* **PROBLEMA DA RISOLVERE**
Rispondi in breve a queste domande sul testo riportato sotto, che tratta della mezza quarantena.
1. Chi vede in queste misure una tappa di avvicinamento allo stato di eccezione?
2. Quali occasioni di contagio non vengono toccate dalla mezza quarantena?
3. In che cosa le leggi contro i migranti e le lotte sociali tendono a trasformare l'Europa?

* **DOCUMENTO DI PARTENZA**
------
Molti però, tra cui Marco Bersani e Giorgio Agamben, vedono in queste misure una prova o una tappa di avvicinamento allo stato di eccezione; a un controllo sistematico di tutte le nostre attività quotidiane. E’ vero: le misure colpiscono quasi solo luoghi e momenti di aggregazione: spettacoli; bar e caffè del “dopolavoro”; riunioni, assemblee e manifestazioni; l’ufficio, quando si può disperdere tutti nel telelavoro: ciascuno a casa sua! Tutte condizioni favorevoli all’affermazione di un dominio autoritario.


Questa mezza quarantena, che non tocca il lavoro in fabbrica, le code ai supermercati, gli assembramenti nelle stazioni o sui mezzi pubblici, le cene di Salvini, tutte occasioni massime di contagio, è in linea con le tendenze di fondo dei processi in corso: chiusura sistematica di tutti i centri di aggregazione – di donne, di giovani, di richiedenti asilo, di attivisti – e, soprattutto, leggi contro i migranti e le lotte sociali, tese a trasformare l’Europa in una fortezza chiusa verso l’esterno, ma anche in una caserma ben disciplinata all’interno, dove dissenso e conflitto sono fuorilegge. E’ così che le destre (in sintonia, ancorché negata, con gli establishment di centro e di sinistra, consapevoli o meno che ne siano) si preparano ad affrontare con la forza delle armi le conseguenze della crisi climatica: le migrazioni di massa nel e dal resto del mondo, e le lotte contro lo sconquasso delle condizioni di vita e di lavoro e territori all’interno di ogni paese. Continuando a spremere gas e petrolio dal ventre della Terra e a pompare CO2 nell’aria.
Ma, per non limitarsi a un’ovvia denuncia, proviamo a trasformare questa ilarotragedia in un’occasione di crescita e autoformazione per tutti.
------
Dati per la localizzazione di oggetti

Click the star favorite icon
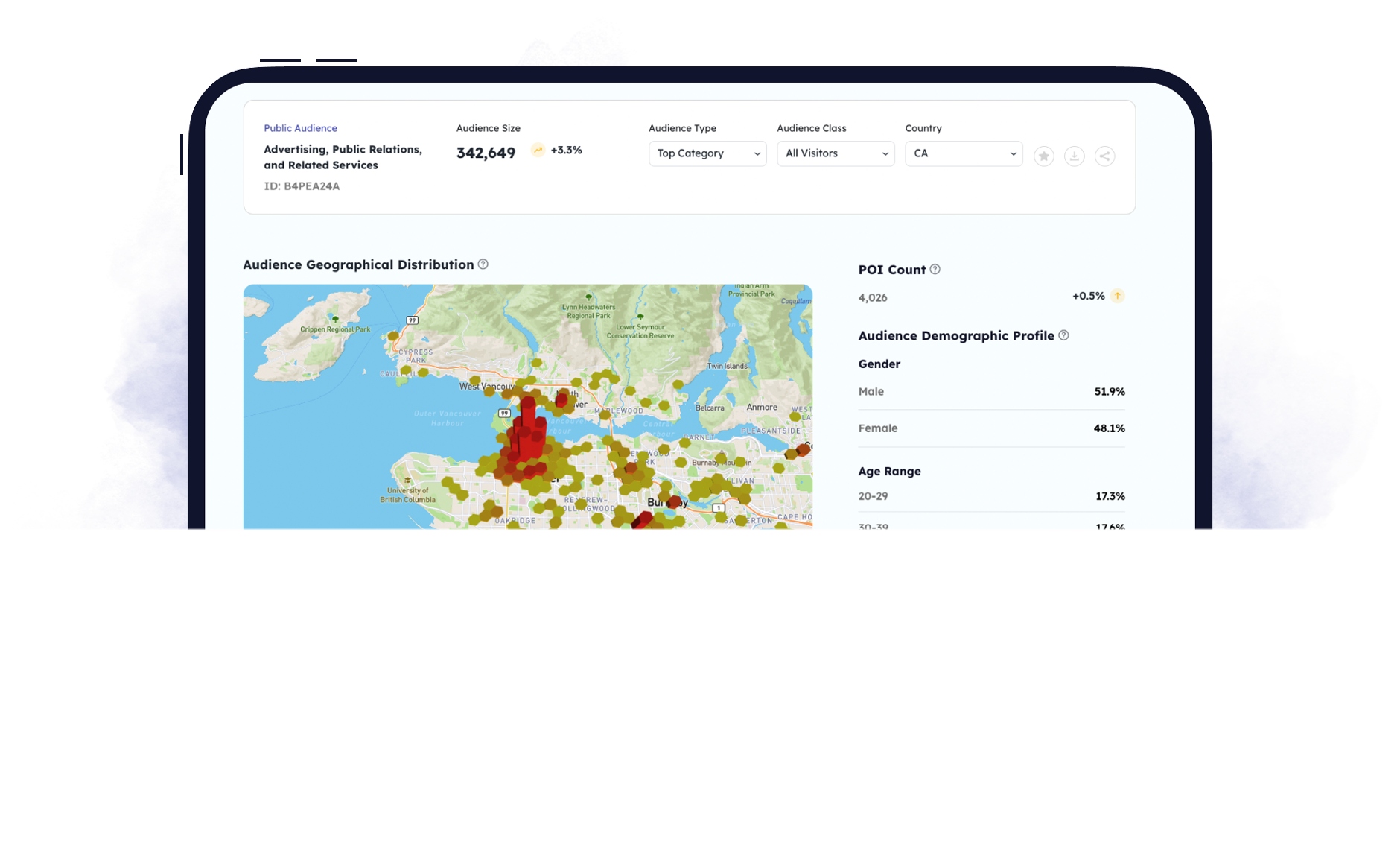The width and height of the screenshot is (1400, 868). tap(1043, 156)

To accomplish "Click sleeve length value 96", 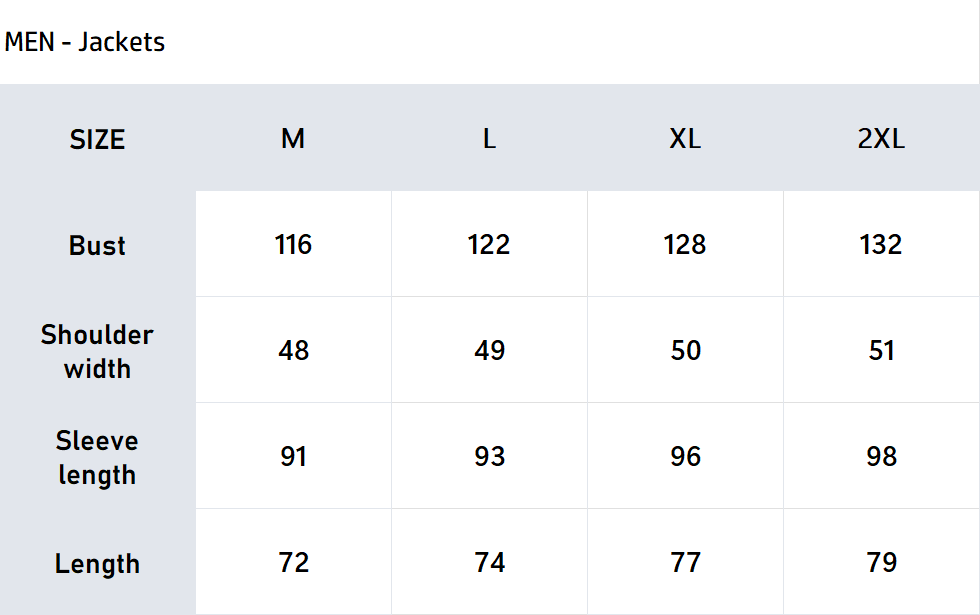I will tap(685, 456).

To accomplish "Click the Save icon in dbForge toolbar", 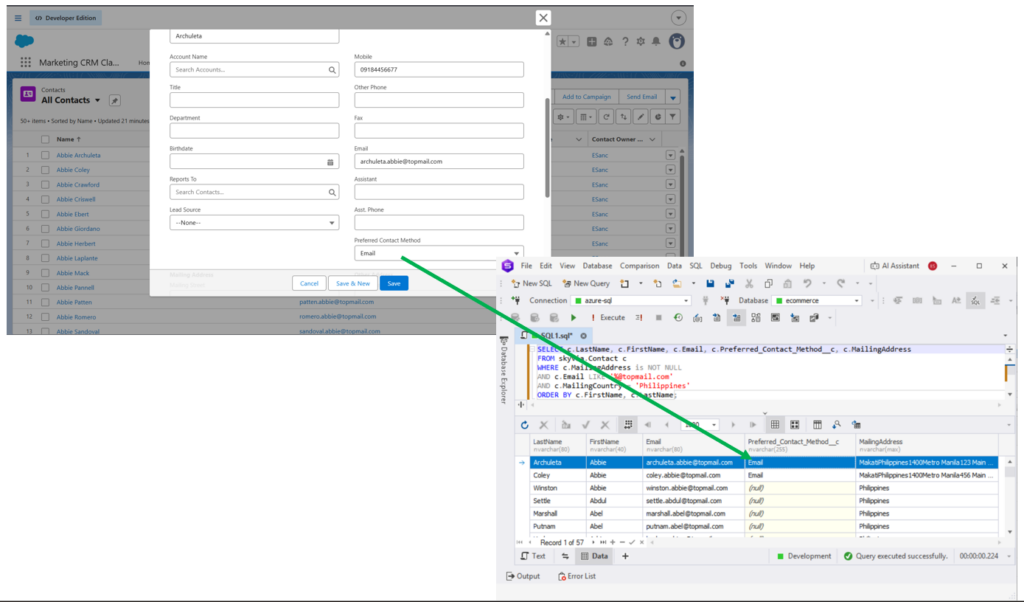I will pyautogui.click(x=710, y=284).
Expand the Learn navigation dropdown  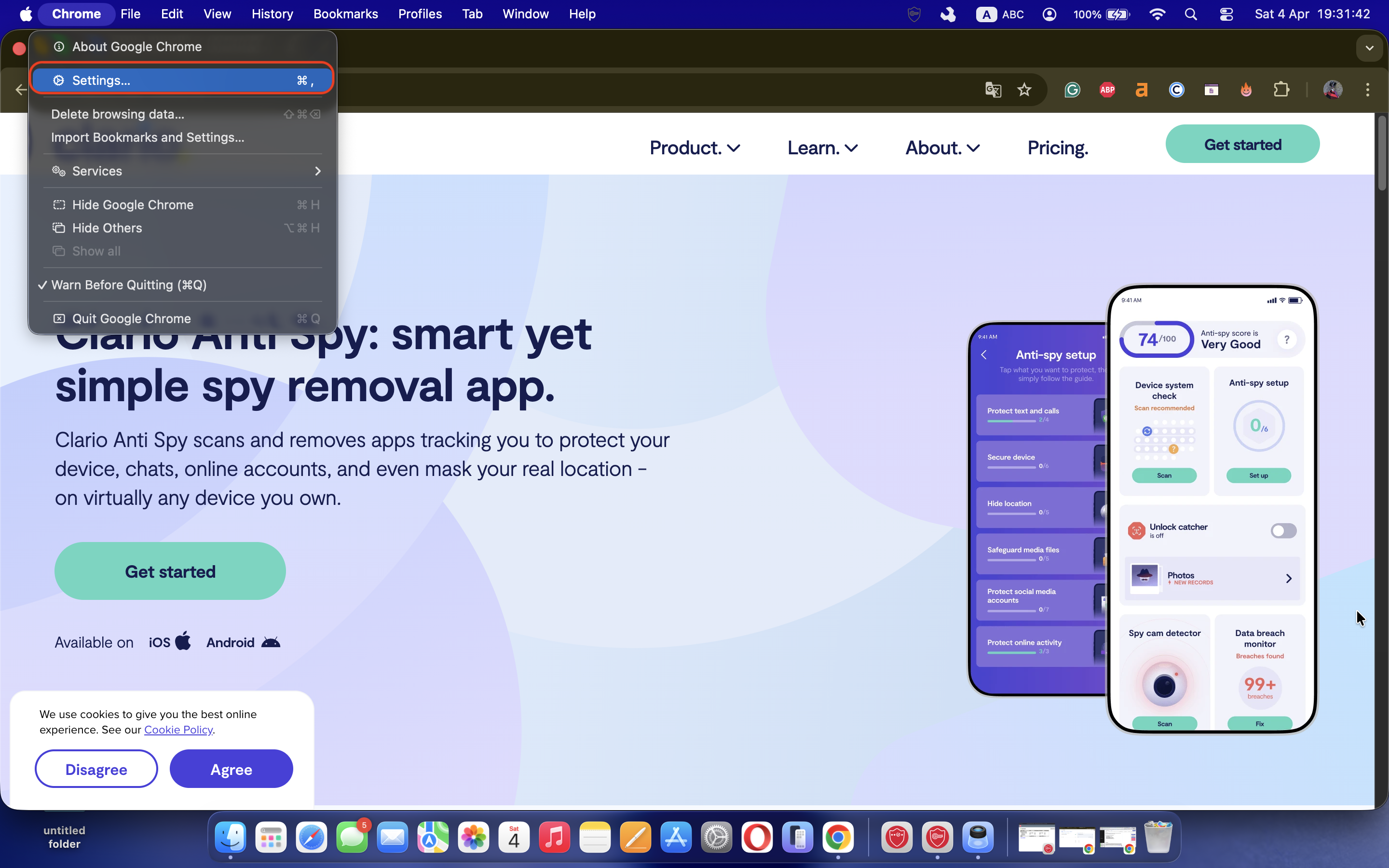coord(822,148)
------
* **RISPOSTA SCRITTA**
1. Marco Bersani e Giorgio Agamben.
2. Il lavoro in fabbrica, le code ai supermercati, gli assembramenti nelle stazioni o sui mezzi pubblici e le cene di Salvini.
3. In una fortezza chiusa verso l'esterno e in una caserma ben disciplinata all'interno, dove dissenso e conflitto sono fuorilegge.